*** Dataset extract

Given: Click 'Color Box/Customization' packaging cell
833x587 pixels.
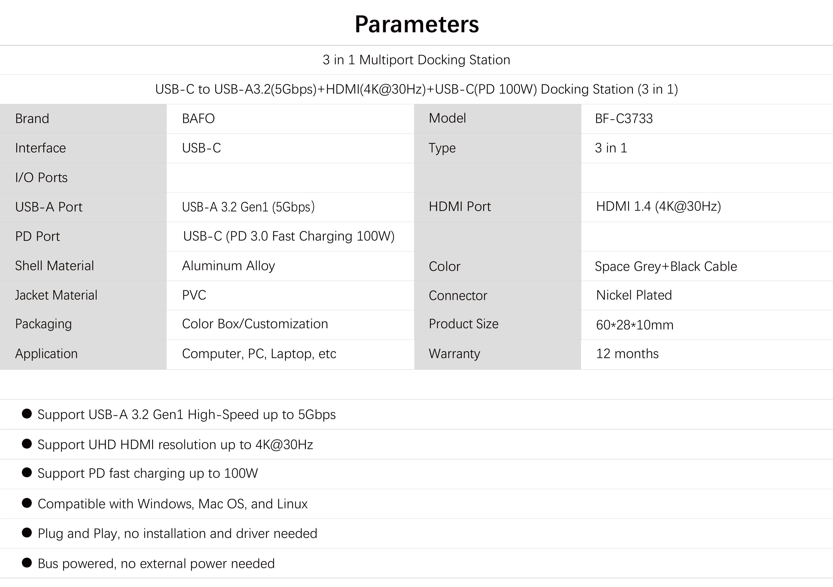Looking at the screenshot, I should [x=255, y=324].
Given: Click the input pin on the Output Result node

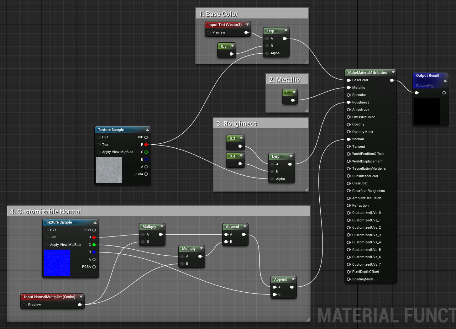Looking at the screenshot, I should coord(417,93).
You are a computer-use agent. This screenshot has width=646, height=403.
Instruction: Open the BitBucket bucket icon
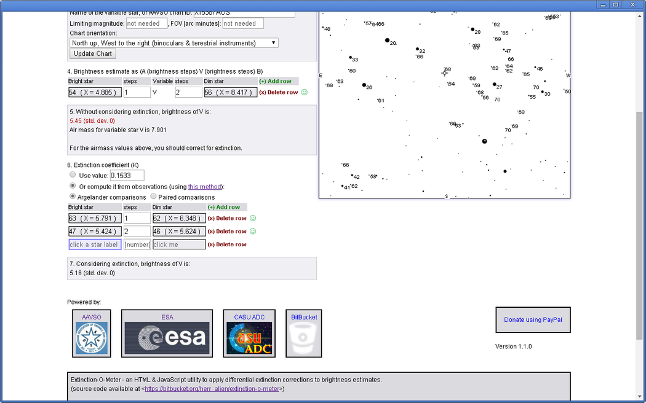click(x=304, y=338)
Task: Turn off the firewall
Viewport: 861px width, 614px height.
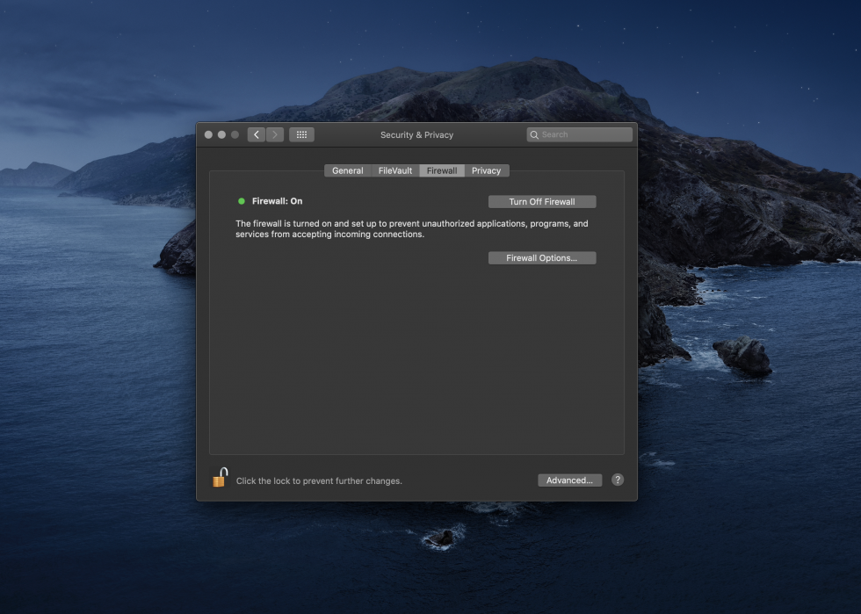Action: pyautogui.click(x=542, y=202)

******
*** Dataset extract

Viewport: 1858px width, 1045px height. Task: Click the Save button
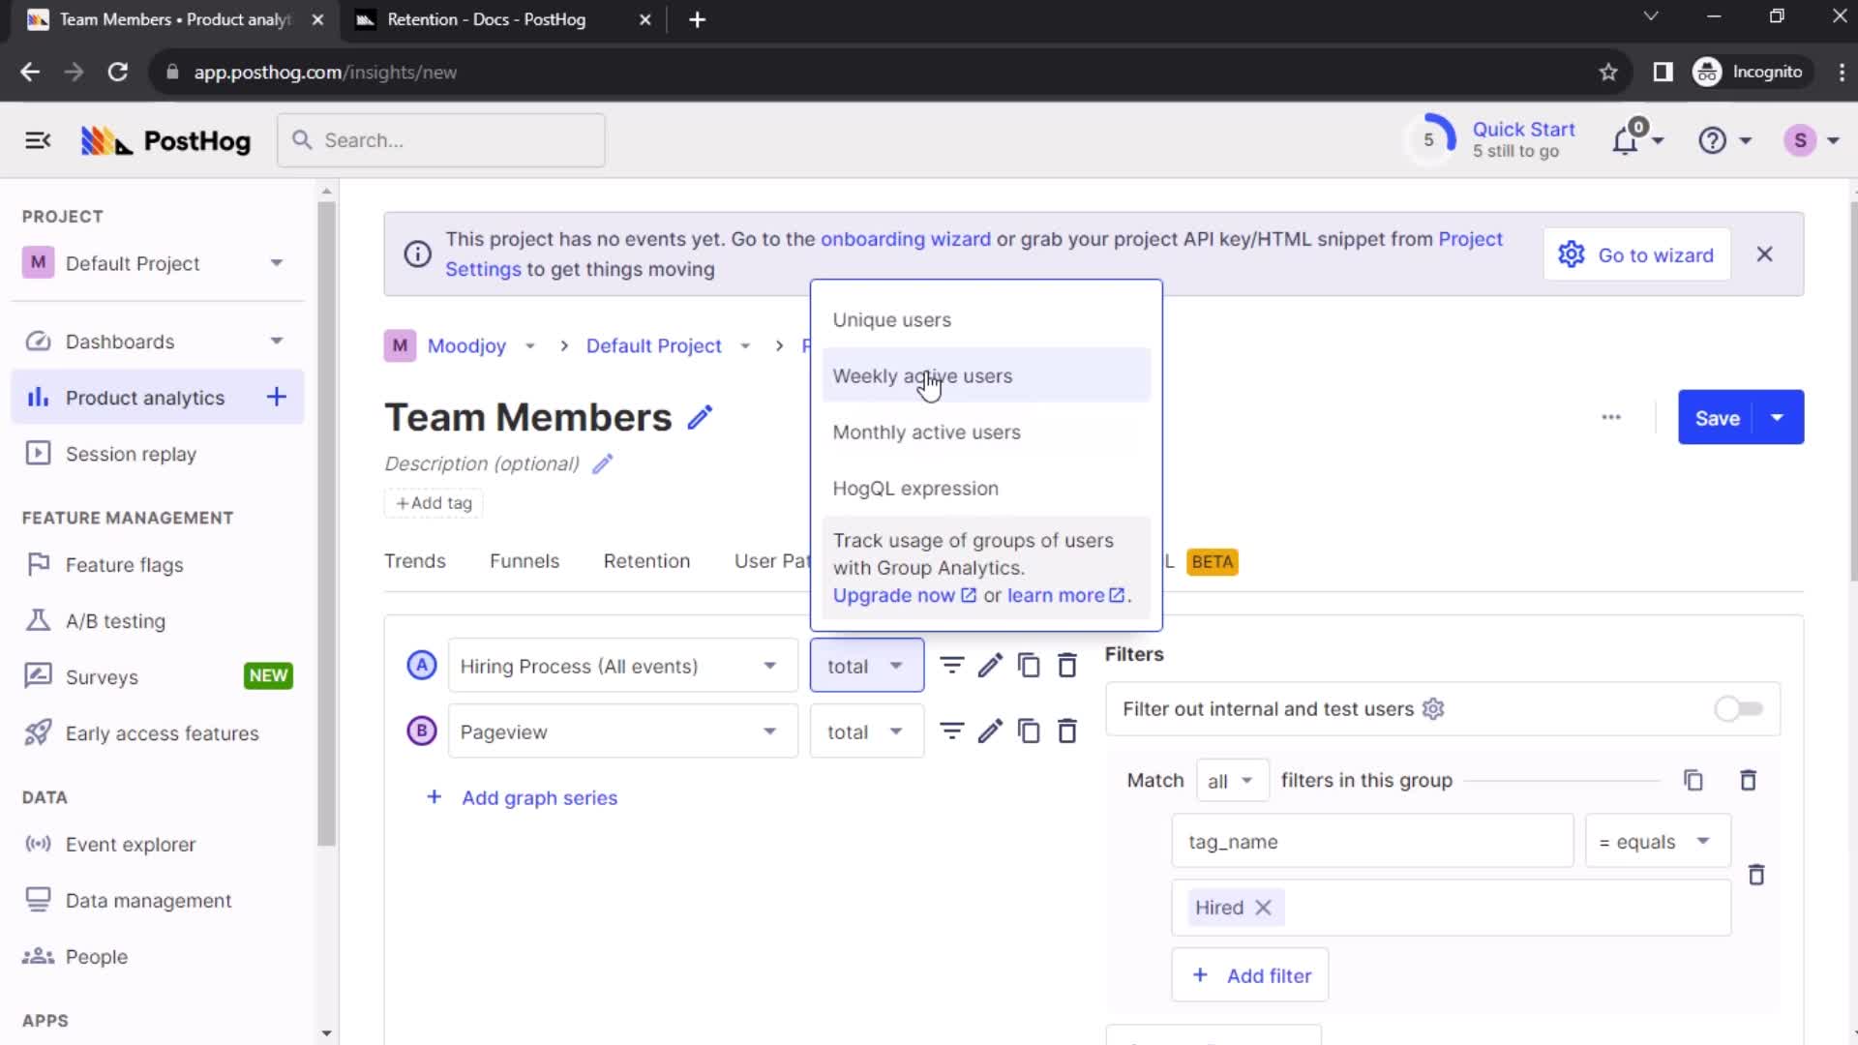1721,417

******

■ Exercise: Take the lines above starting at the one containing "833x587 pixels." and ending at the one containing "Task: Turn off the firewall", and print them again exactly, without pictures.

■ Exercise answer:
833x587 pixels.
Looking at the screenshot, I should [x=255, y=324].
Given: Click the input pin on the Output Result node

Looking at the screenshot, I should coord(417,93).
You are a computer-use agent. This screenshot has width=646, height=403.
Instruction: Open the BitBucket bucket icon
click(x=304, y=338)
Task: Turn off the firewall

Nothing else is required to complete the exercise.